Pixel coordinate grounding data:
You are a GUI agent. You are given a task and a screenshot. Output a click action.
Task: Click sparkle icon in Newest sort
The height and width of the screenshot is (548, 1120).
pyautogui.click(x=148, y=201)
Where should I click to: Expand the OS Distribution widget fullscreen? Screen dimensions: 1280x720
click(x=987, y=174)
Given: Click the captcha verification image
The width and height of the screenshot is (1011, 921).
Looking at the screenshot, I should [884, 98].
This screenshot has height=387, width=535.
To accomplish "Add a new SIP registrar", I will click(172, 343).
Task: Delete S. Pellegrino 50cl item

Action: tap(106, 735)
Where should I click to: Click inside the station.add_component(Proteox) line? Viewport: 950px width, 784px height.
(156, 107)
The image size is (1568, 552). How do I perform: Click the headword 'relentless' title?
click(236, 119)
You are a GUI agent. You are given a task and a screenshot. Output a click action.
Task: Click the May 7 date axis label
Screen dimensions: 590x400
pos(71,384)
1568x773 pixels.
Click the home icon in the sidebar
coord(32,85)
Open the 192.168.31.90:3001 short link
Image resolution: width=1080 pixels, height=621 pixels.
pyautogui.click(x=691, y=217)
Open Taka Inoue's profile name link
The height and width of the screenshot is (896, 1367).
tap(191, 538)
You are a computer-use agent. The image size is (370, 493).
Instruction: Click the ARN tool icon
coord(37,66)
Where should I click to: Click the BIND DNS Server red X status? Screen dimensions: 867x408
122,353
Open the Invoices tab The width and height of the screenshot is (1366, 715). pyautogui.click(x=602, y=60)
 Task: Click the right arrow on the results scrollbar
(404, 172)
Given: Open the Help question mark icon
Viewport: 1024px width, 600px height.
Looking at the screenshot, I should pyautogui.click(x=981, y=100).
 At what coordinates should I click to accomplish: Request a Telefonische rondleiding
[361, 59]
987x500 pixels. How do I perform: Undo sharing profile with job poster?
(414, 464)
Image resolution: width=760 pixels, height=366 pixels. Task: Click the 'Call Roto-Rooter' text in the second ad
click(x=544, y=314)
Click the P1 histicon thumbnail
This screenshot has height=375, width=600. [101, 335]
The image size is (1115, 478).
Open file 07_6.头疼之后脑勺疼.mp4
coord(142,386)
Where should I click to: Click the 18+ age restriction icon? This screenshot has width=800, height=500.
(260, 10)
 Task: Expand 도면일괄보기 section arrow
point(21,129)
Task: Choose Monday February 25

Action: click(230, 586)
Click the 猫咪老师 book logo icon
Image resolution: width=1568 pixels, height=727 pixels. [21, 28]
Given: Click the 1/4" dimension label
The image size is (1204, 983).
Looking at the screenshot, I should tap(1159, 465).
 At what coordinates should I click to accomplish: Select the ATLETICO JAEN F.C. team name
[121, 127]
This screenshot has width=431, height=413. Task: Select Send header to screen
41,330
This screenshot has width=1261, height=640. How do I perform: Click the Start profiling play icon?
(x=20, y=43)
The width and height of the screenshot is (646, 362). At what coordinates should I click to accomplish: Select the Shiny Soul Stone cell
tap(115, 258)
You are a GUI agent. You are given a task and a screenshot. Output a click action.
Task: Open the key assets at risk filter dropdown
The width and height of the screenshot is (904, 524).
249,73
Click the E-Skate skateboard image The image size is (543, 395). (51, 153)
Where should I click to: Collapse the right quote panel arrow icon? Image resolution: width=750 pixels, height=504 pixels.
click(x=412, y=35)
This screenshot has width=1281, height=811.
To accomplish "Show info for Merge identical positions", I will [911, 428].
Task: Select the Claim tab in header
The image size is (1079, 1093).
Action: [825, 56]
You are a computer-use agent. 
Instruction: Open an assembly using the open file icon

▶ _What is expected_
Every line above carrying the word "will" needs to be shown.

▶ _Response to this task_
To accomplish "Add a new SIP registrar", I will click(172, 343).
To accomplish "Show info for Merge identical positions", I will [911, 428].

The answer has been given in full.